Association vs. Correlation
Association and correlation are related but distinct concepts in enVision Algebra 1 Chapter 3 for Grade 11. Association describes any general relationship between two variables — positive, negative, or none. Correlation specifically refers to linear relationships that can be modeled by y = mx + b. A scatter plot showing increasing test scores with more study time shows positive association; if the points follow a roughly straight line, that is also positive correlation. Data can show association (curved pattern) without linear correlation. Understanding this distinction prevents misapplying a line of best fit to non-linear relationships.
Key Concepts
Association describes the general relationship pattern between two variables (positive, negative, or no association), while correlation specifically refers to linear relationships that can be modeled with a straight line equation of the form $y = mx + b$.
Common Questions
What is the difference between association and correlation?
Association is any pattern between two variables (linear or nonlinear). Correlation specifically means a linear relationship that can be described by y = mx + b. All correlations are associations, but not all associations are correlations.

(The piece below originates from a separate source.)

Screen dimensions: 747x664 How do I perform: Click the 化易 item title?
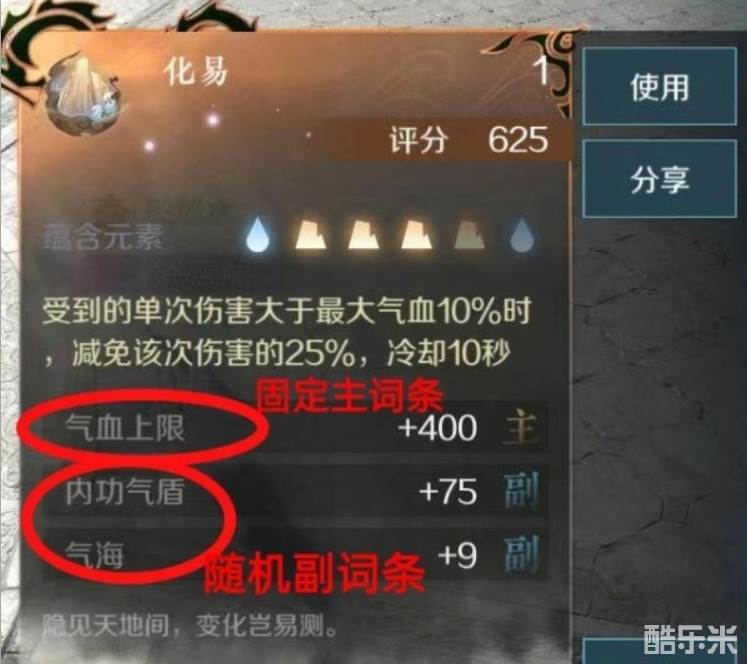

Can data show association but not correlation?
Yes. If a scatter plot shows a curved (parabolic or exponential) pattern, there is association but not linear correlation. A line of best fit would not describe the data well.
What does positive association look like on a scatter plot?
As one variable increases, the other tends to increase too. The points slope upward from left to right, though they need not follow a perfect line.
How does negative association differ from negative correlation?
Negative association means one variable tends to decrease as the other increases, in any pattern. Negative correlation specifically means this decrease follows a linear trend with a negative slope.
What does no association look like on a scatter plot?
No association means the points appear randomly scattered with no upward or downward trend. Knowing one variable's value gives no useful information about the other.